Das allerdings sieht nicht nur die junge Generation so, auch wenn deren Anliegen besonders prominent in der öffentlichen und medialen Diskussion stehen. Die ältere Generation findet sich vielfach bei Weitem nicht so aufmerksam behandelt – und empfindet alleine schon das als ungerecht, als wäre es nicht schon unfair genug, ständig für alles verantwortlich gemacht zu werden.
Vom Klima bis zu den Sozialsystemen, die alleine schon deshalb an ihre Grenzen stoßen, weil es immer mehr Ältere gibt, was schließlich eine Belastung der Jüngeren bedeutet, zumindest in der Logik des bislang geltenden Generationenvertrags. Und der, so hat es den Eindruck, wird zunehmend infrage gestellt.

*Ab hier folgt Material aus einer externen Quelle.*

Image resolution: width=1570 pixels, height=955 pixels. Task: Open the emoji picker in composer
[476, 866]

Michael Opoczynski hat schon vor einiger Zeit einen „Krieg der Generationen“ ausgemacht und gleich mal im Untertitel seines Buches geklärt: „Warum unsere Jugend ihn bald verloren hat“. Die Aufmerksamkeit war garantiert.
Aber ist ein gegeneinander Ausspielen der unterschiedlichen Interessen unterschiedlicher Gruppen ein Beitrag, zu einem gerechteren Verhältnis zu kommen?

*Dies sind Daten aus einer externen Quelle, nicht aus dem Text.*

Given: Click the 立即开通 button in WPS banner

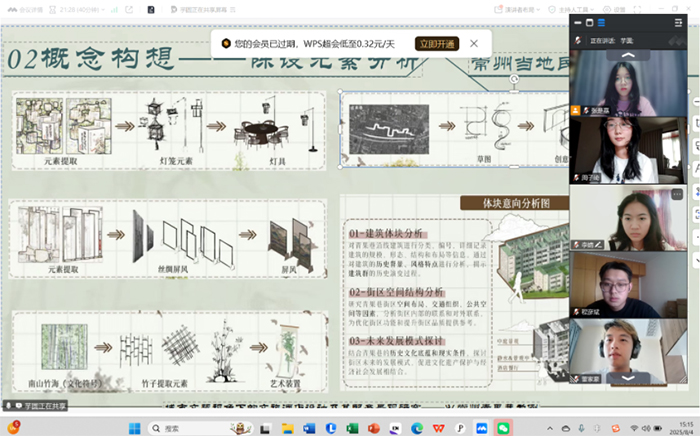Looking at the screenshot, I should [437, 44].
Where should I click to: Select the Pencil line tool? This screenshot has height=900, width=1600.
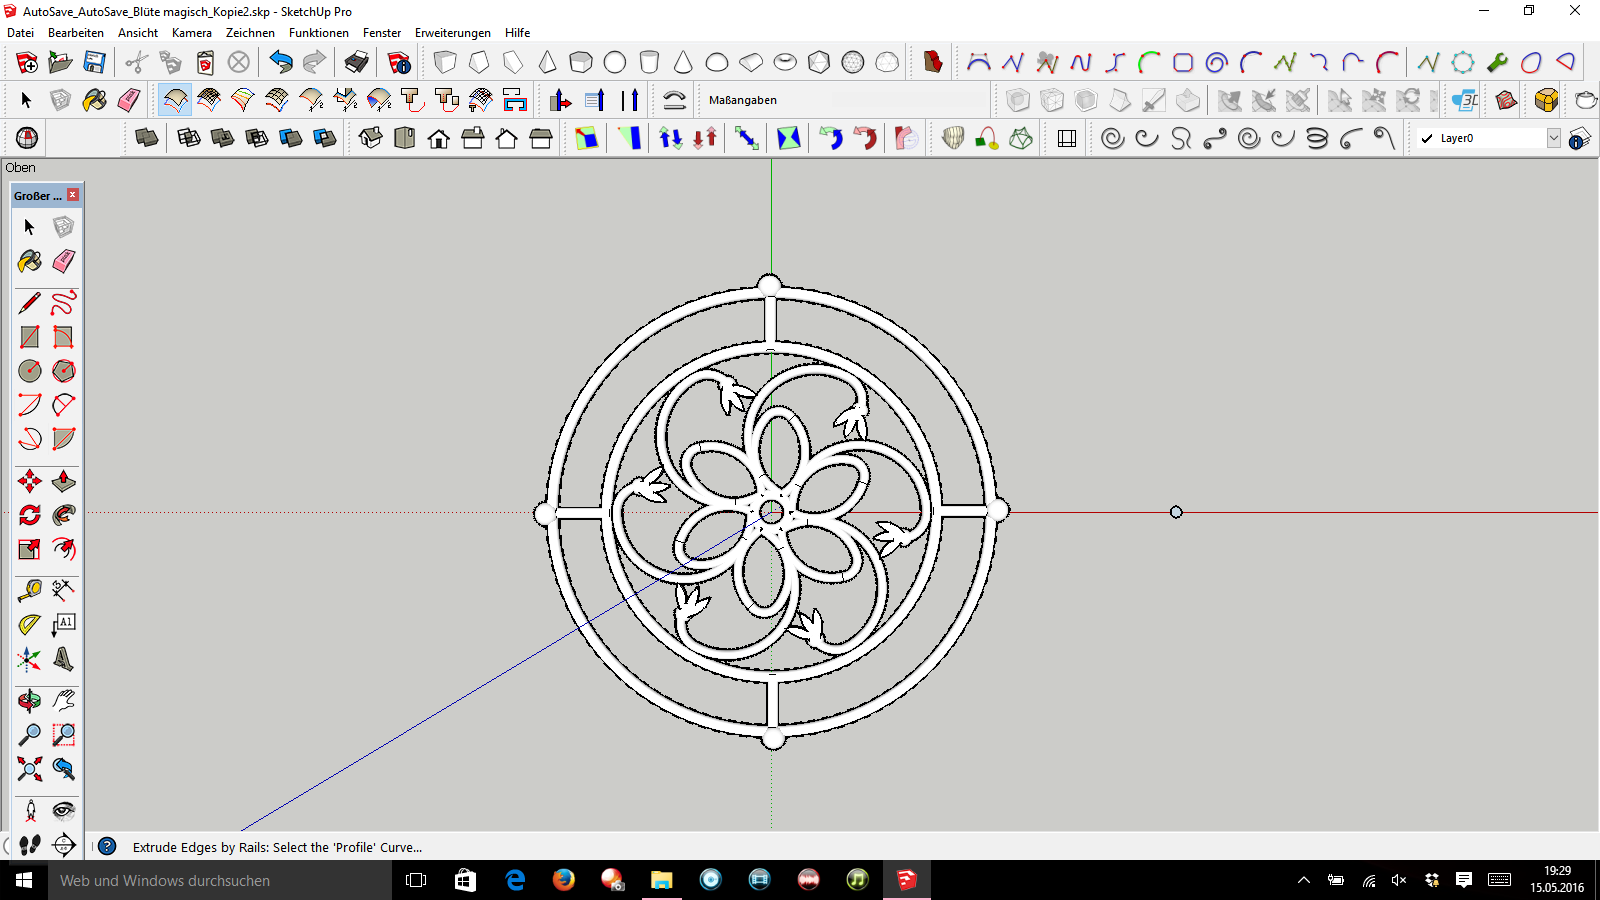[30, 303]
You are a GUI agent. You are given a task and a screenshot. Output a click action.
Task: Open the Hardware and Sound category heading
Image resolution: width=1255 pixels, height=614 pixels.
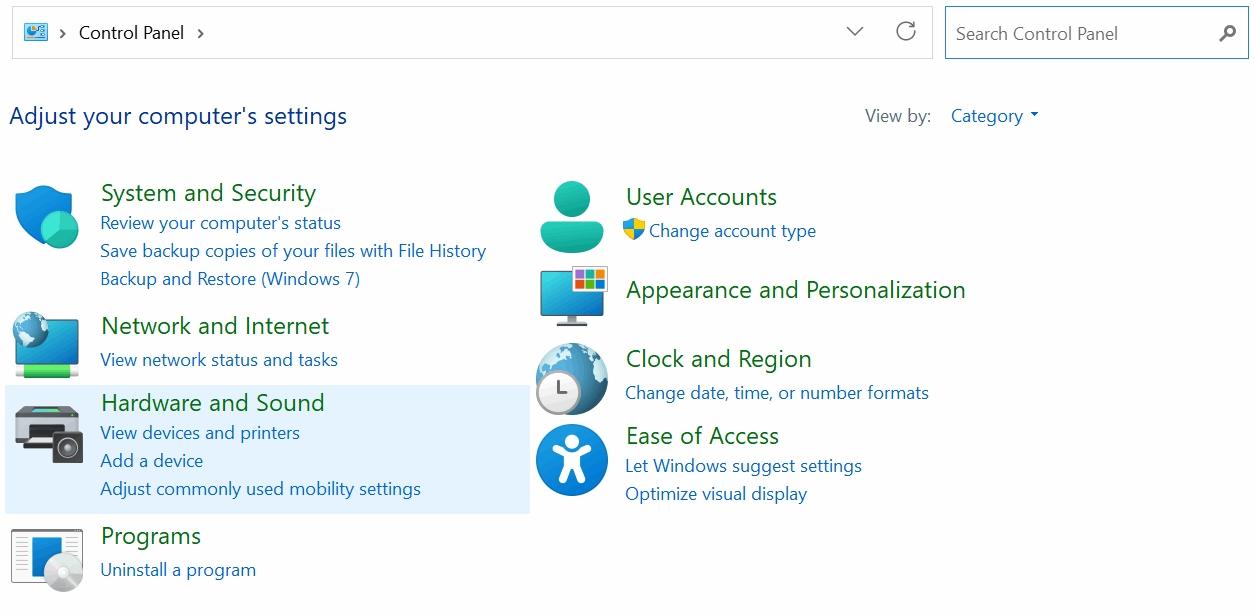click(213, 403)
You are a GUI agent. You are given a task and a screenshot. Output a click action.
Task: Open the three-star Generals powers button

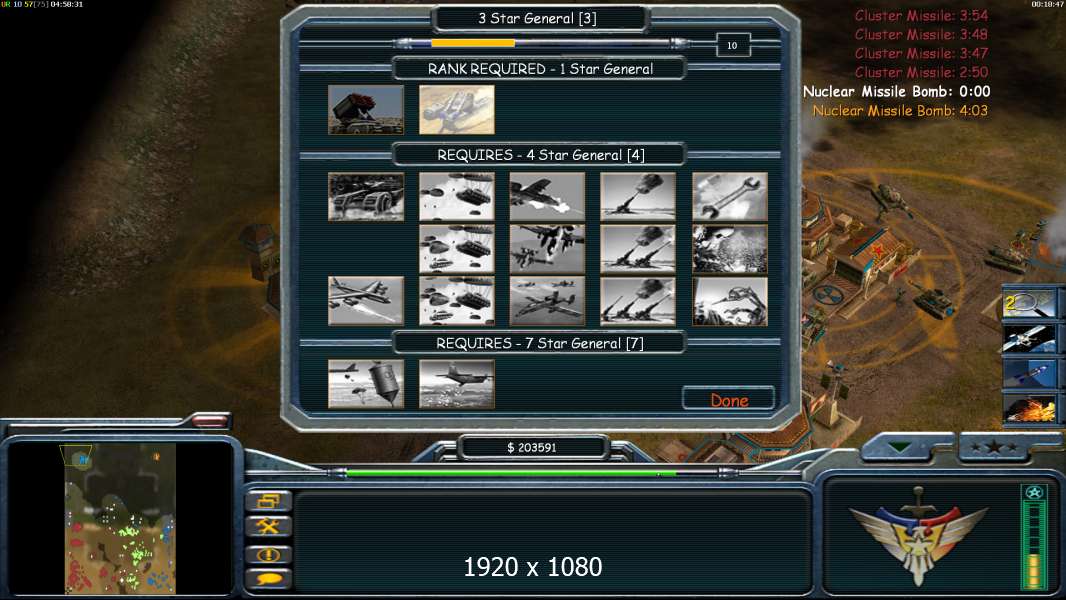pyautogui.click(x=994, y=447)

Ist es überhaupt zutreffend, von „der jungen“ und „der älteren“ Generation zu reden und dabei so zu tun, als herrschten in diesen Einteilungen gleiche Interessenlagen vor? In der einen Gruppe bereitet Altersarmut Sorge, so wie in der anderen Kinder- und Jugendarmut, oder das Armutsrisiko Alleinerziehender (vorwiegend Frauen). Genauso wie es in der einen Gruppe Rentner und Pensionäre ohne materiell-finanzielle Sorgen gibt, wie in der anderen junge Menschen, für die das Elternhaus keine Bildungschancen einschränkt, ganz im Gegenteil. Ist das vielleicht gerecht? Und wo sind da gemeinsame oder gegensätzliche Interessen?
Trotz allem im Dialog bleiben
Oder stimmt eigentlich die implizite Unterstellung, „die Jugend“ wolle das Klima retten, während „die Alten“, sich keiner Schuld bewusst im Grunde nur einfach so weitermachen wollen wie bisher? Nach mir die Sintflut? Als hätten die kein Interesse an der Zukunft ihrer Kinder und Enkelkinder, idealerweise in einer intakten Umwelt unter lebenswerten gesellschaftlichen Umständen?
Ein gutes Stück dieser Gemeinsamkeit hat übrigens Fridays For Future gezeigt. Da standen dann die „Scientists“ neben den „Students for Future“, die „Parents for Future“ halfen und helfen mit, die Demos und Aktivitäten zu organisieren, „Omas und Opas for Future“ suchen auf Social-Media-Kanälen „Mitstreiter der Generation 50 plus für eine lebenswerte Zukunft“.
Damit sind natürlich noch keine der großen (und kleinen) Probleme im Verhältnis der Generationen gelöst. Die werden auch in absehbarer Zukunft zu heftigen Verteilungsdiskussionen führen. Die Frage ist nur, wie sie ausgetragen werden (was die Beteiligten generationenübergreifend entscheiden), damit es am Ende einigermaßen gerecht zugeht.